World IP Review reports

Inter partes reviews (IPRs) do not violate the US Constitution and the Patent Trial and Appeal Board has authority to invalidate patents.

This is the holding of the US Supreme Court, which handed down its decision in Oil States Energy Services v Greene's Energy Group today.

In June last year, the court granted[1] Oil States' petition for certiorari.

Oil States, a provider of services to oil and gas companies, had claimed that the IPR process at the US Patent and Trademark Office (USPTO) violates the right to a jury in an Article III court (a federal court established under Article III of the US Constitution).

The service provider added that although in certain situations non-Article III tribunals may exercise jurisdiction over disputes involving "public rights", this doesn't apply to IPRs because patents are private property rights.
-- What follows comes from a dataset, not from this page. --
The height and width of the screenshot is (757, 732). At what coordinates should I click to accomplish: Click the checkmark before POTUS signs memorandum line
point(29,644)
The Supreme Court asked the government to weigh in--Noel Francisco, the acting solicitor general, submitted a brief[1] on behalf of the US government in October 2017.
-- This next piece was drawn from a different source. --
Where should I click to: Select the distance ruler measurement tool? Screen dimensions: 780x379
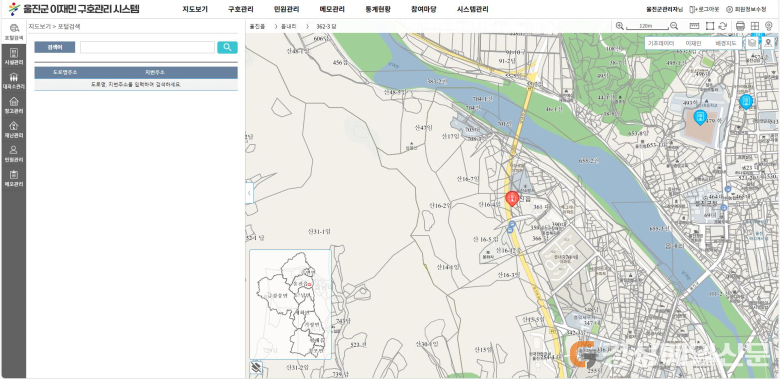click(x=694, y=26)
"Consistent with longstanding practice, the Patent Act authorises USPTO examiners within the executive branch to determine in the first instance whether patents should be granted. That allocation of authority is clearly constitutional", he said.
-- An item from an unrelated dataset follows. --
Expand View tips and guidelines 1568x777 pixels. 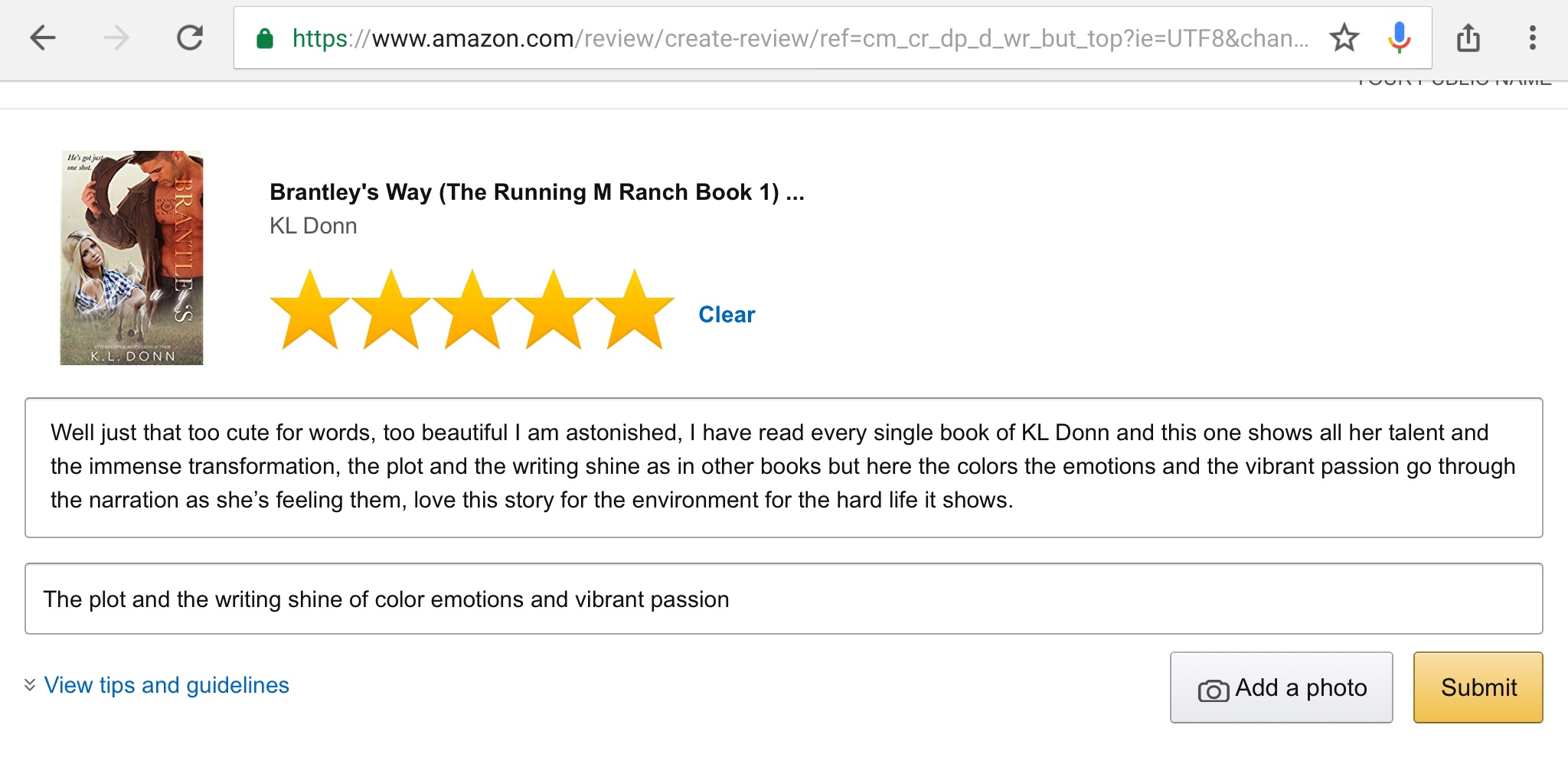coord(166,685)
Siding with the US government, in a 7-2 opinion, the Supreme Court rejected Oil States' argument and found that patents are "public" rights, not "private" in an IPR context.

"The primary distinction between IPR and the initial grant of a patent is that IPR occurs after the patent has issued. But that distinction does not make a difference here", said the court.

[1] Paywall after first article, apparently.

Also at Ars Technica.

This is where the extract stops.